EXERCISE DIRECTIONS ▸ Translate this sentence from the football picks column into Spanish: "Carolina is playoff-clinched but its seeding is in play."

QUOTED PASSAGE ▸
PANTHERS (11-4) at FALCONS (9-6)

LINE: ATL by 4.


TV: 4:25 p.m., Fox.

Tempted as I was to place the Game of the Week sash on Cleveland-Pittsburgh as the 0-15 Browns try to avoid historic ignominy, here’s a division rivalry with actual stakes. Carolina is playoff-clinched but its seeding is in play. Atlanta, more desperate, must win to assure itself a playoff spot — or, otherwise, must pray heavily favored Seattle loses at home in a concurrent game. Panthers have won seven of their past eight overall, beat Birds in earlier meeting 20-17 and are 3-1 in season finales at Atlanta. Nevertheless, give me Matt Ryan at home in what very likely is a must-win game.


49ERS (5-10) at RAMS (11-4)

LINE: SF by 3 1/2.


TV: 4:25 p.m., Fox.

“AAAWWWK!” croons the Upset Bird. “Happy New Year, all. Auld Lang Saawwk!” This is among a handful of Week 17 games with screwball betting lines based on playoff-clinched teams maybe resting starters. For example we know RB Todd Gurley and star DT Aaron Donald will sit for Rams, who already have secured club’s first division title since 2003. I still like Rams at home. They’ll want some tailwind heading into playoffs. Plus, Jimmy Garoppolo — 6-0 as a starter including 4-0 with Niners — is bound to Garoppolose sometime, right? “Indeed,” concurs U-Bird. “Garoppolaawwk!”

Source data
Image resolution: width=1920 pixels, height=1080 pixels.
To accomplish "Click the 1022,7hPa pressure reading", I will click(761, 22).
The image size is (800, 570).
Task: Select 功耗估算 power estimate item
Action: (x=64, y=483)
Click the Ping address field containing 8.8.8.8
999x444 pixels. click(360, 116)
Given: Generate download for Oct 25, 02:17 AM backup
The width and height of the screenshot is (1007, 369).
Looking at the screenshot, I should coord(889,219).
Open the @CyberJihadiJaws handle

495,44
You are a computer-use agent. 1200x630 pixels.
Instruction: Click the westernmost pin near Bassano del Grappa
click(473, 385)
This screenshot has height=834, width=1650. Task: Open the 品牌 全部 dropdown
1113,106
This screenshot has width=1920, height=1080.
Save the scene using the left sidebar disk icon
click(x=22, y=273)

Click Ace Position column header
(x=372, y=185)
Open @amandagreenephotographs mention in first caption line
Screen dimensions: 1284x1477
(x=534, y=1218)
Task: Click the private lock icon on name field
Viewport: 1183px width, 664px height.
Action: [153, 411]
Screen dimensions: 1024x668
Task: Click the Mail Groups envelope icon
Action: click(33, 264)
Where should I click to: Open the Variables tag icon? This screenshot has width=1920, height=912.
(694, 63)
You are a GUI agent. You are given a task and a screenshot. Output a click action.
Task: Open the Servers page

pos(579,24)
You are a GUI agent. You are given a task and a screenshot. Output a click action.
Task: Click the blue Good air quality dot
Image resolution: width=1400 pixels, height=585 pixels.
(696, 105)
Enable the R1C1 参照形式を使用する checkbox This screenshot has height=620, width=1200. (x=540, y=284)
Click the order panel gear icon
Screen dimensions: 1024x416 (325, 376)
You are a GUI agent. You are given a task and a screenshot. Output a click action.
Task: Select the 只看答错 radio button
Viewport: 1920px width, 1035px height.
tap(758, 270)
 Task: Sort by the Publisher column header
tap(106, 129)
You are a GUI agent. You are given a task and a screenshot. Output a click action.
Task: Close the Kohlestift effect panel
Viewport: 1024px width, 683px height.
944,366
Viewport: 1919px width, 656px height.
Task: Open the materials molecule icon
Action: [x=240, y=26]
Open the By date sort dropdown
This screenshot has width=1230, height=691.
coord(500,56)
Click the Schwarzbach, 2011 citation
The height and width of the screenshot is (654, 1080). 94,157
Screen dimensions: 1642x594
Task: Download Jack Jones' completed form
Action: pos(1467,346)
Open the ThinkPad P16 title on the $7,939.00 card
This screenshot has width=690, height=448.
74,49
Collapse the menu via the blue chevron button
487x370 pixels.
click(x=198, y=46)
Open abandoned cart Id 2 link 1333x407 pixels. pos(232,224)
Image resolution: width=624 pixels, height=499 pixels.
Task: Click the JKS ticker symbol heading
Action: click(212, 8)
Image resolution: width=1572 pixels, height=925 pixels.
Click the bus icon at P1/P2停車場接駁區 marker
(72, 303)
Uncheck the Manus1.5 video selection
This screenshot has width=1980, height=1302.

PROBLEM SOLUTION ▸ Carolina ya tiene asegurado su lugar en los playoffs, pero su posición en la clasificación sigue en juego.